[Start Data rows]
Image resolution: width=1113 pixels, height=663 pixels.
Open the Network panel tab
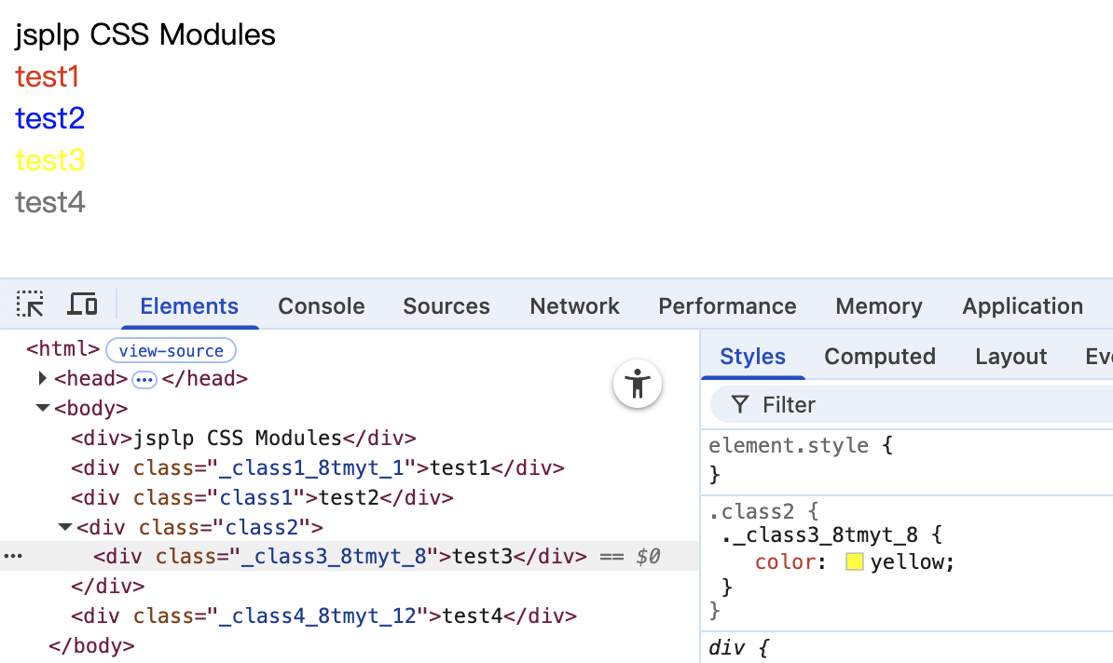(574, 306)
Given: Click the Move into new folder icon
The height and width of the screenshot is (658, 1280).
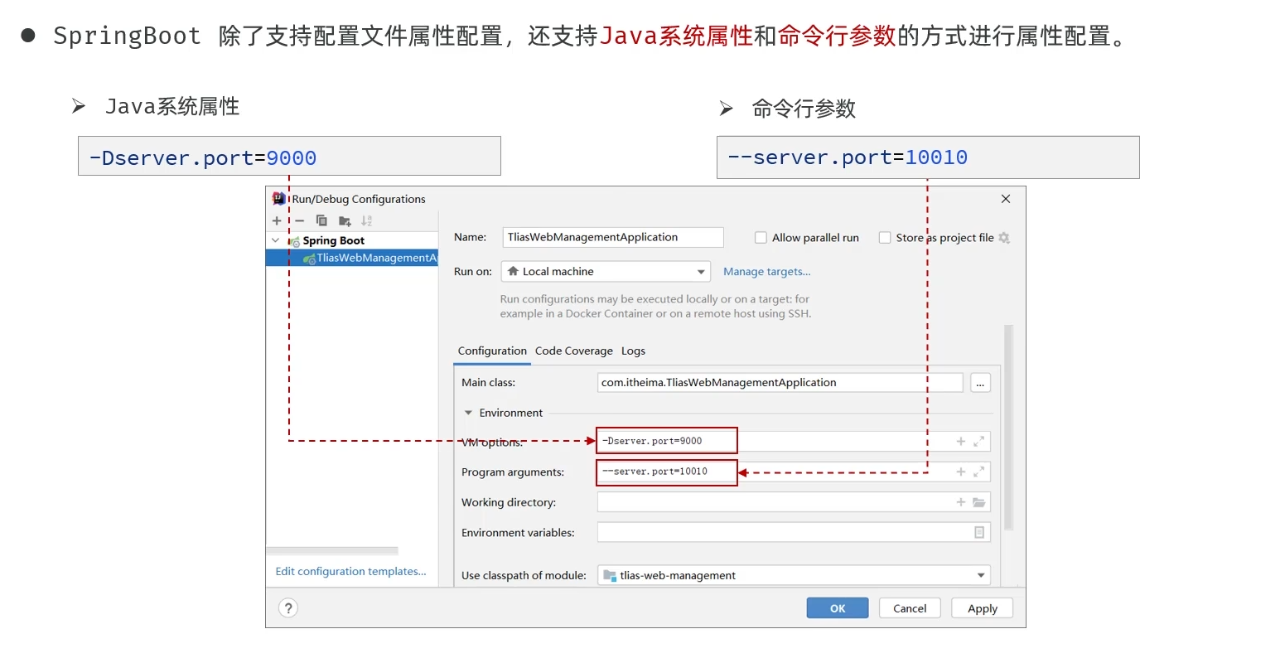Looking at the screenshot, I should [x=345, y=221].
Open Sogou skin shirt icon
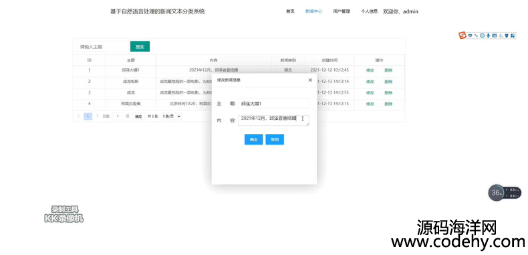 tap(507, 35)
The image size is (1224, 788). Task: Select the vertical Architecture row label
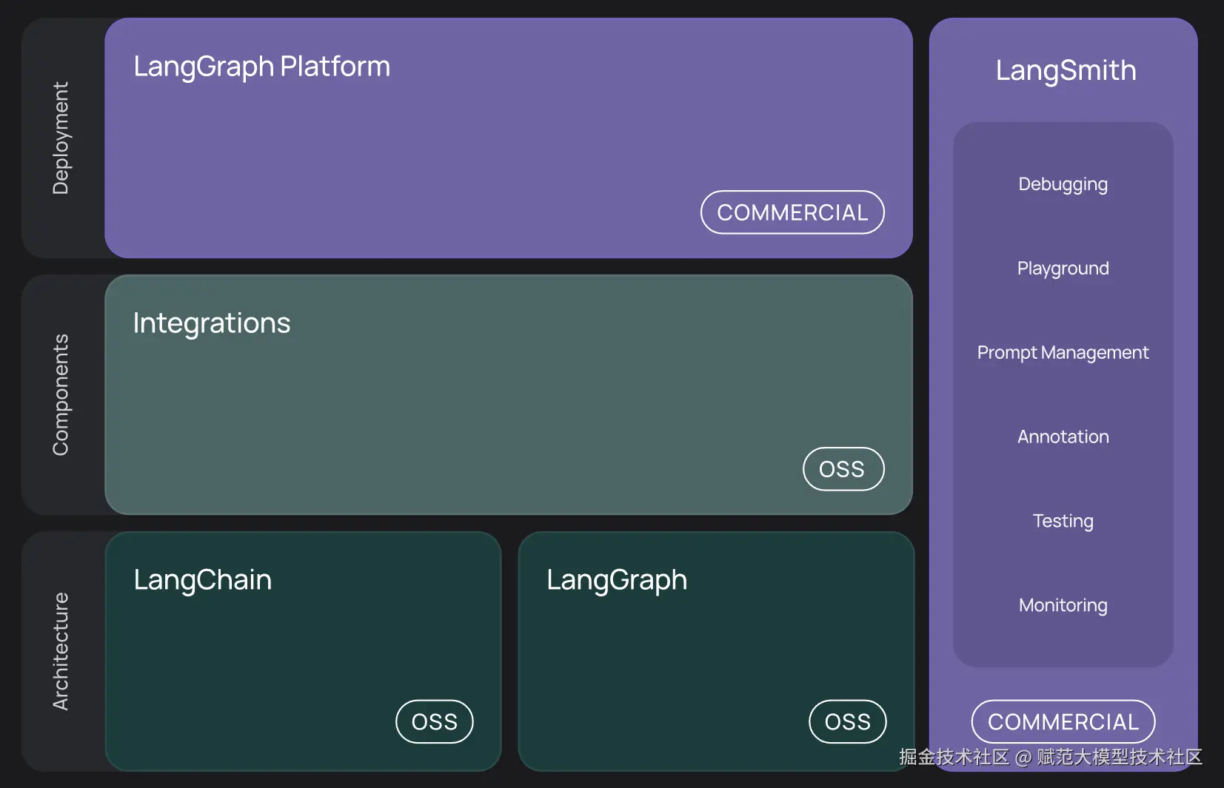point(61,651)
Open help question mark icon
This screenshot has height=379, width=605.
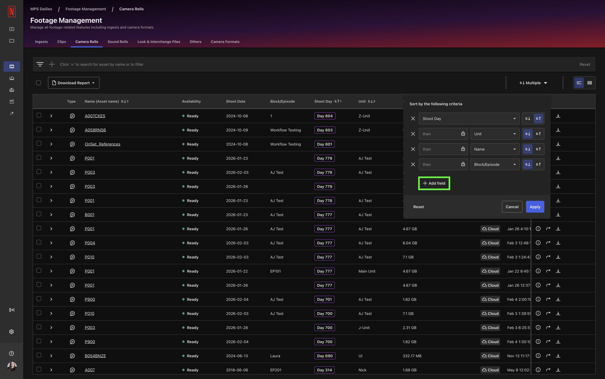point(12,353)
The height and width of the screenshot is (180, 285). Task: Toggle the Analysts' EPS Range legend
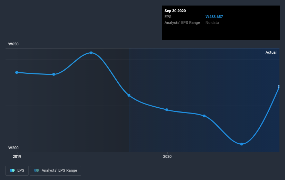[x=56, y=170]
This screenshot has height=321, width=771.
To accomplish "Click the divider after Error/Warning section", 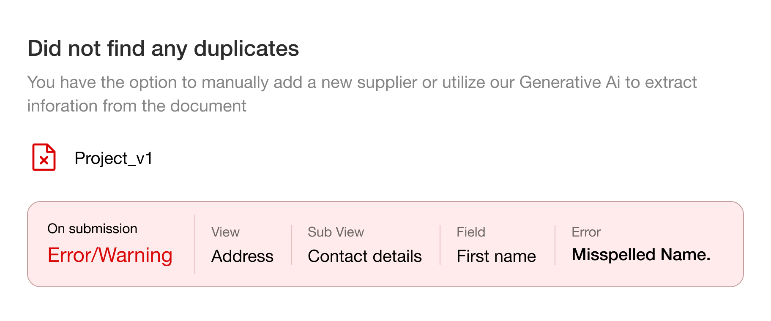I will (x=195, y=244).
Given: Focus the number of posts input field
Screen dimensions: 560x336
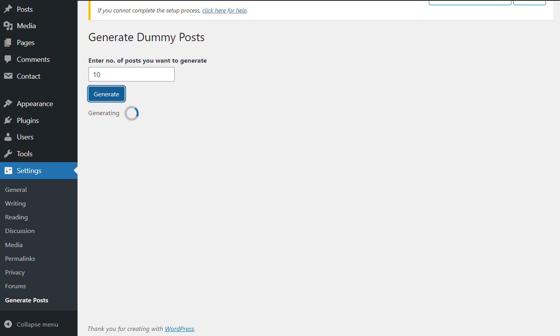Looking at the screenshot, I should [x=131, y=74].
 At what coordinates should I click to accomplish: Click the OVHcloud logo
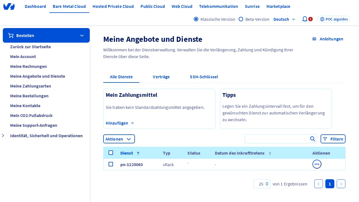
[End Data rows]
Can you reproduce the records once more, starting at the line that has "Given: Focus the number of posts input field" and running through the end of the records, with the pictures left out?

Given: Focus the number of posts input field
Screen dimensions: 560x336
Looking at the screenshot, I should [x=131, y=74].
 At what coordinates should I click to accomplish: Click the OVHcloud logo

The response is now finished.